SUPPLIED TEXT.
== Segment start ==

POTUS, SCOTUS, and the Danger of Normalcy Bias
The Republican Party is not normal. Please stop pretending it is.
Unless this is your first time on the internet, you’ve probably seen this meme more times than you can count.
This snippet from the “On Fire” comic strip is used across social platforms to represent everything from enduring a difficult college semester to living through the noticeable deterioration of American society. It’s a dark humor depiction of the dangers of Normalcy Bias, a cognitive bias in which people minimize or disregard threats in favor of perceived normality and safety. While the term began as a way to describe why some people fail to act during disasters, I fear Normalcy Bias is now a societal issue, paralyzing many Americans, especially those in the political class, from properly responding to the dangers posed by the Republican Party.
Last week, the Supreme Court handed down a 9-0 verdict in Trump v. Anderson ruling states cannot cite Donald Trump’s attempted insurrection as justification to remove him from their 2024 Presidential election ballots. The decision wasn’t a surprise, as Gorsuch, Kavanaugh, and Coney Barrett needed to thank Trump for giving them the easiest job in America and Clarence Thomas wasn’t going to indict his wife. However, the unanimity of the decision raises concern. In their six-page concurrence, the liberal justices Sotomayor, Kagan, and Jackson claimed allowing states to disqualify Trump would “create a chaotic, state-by-state patchwork” of presidential contenders. This argument is on its face nonsensical, as that’s how the Presidential election already works. States are responsible for administering their federal elections and come Election Day, each state has different candidates on their ballot. Given their farcical justification, we can only conclude the liberal justices didn’t want states to exclude Trump for fear it would set off a political firestorm. But what the liberals fail to realize is that, just like our aforementioned cartoon pup, we’re already on fire.

== Segment end ==

DATASET EXCERPTS.
== Segment start ==

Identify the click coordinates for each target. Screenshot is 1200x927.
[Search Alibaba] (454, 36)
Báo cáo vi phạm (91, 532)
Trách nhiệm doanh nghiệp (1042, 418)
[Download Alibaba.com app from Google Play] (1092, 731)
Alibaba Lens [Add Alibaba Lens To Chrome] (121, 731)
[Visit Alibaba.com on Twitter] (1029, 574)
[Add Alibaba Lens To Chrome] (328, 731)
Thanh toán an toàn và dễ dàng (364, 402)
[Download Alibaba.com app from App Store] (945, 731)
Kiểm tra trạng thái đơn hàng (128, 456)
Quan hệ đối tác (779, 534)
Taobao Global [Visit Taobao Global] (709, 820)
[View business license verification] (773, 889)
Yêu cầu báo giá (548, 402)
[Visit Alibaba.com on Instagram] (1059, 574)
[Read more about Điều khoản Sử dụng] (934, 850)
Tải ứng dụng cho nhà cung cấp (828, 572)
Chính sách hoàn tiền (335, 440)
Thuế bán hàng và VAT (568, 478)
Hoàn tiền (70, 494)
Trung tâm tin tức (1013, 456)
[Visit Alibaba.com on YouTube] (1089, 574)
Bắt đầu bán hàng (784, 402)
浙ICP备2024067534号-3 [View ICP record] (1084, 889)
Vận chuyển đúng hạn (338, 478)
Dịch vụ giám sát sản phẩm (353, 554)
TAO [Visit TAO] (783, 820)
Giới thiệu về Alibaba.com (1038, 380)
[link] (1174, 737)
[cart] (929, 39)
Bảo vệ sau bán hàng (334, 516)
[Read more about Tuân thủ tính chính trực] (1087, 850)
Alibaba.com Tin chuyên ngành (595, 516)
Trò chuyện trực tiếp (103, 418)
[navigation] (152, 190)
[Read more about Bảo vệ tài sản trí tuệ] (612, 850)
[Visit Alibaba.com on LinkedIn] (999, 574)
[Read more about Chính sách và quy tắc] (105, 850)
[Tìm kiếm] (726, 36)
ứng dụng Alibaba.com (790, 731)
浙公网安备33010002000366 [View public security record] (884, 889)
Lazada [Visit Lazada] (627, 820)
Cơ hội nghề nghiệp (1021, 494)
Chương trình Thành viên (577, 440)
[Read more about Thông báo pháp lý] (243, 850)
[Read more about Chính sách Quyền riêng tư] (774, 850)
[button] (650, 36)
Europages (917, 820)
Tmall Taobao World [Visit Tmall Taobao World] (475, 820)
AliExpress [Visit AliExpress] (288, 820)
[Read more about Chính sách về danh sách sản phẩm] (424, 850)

== Segment end ==

TRY IT. According to the article on normalcy bias, what was the Supreme Court's vote in Trump v. Anderson? Please answer in a few words. The items are separate material, unrelated to the article on normalcy bias.

SOLVED PROBLEM. The vote was 9-0.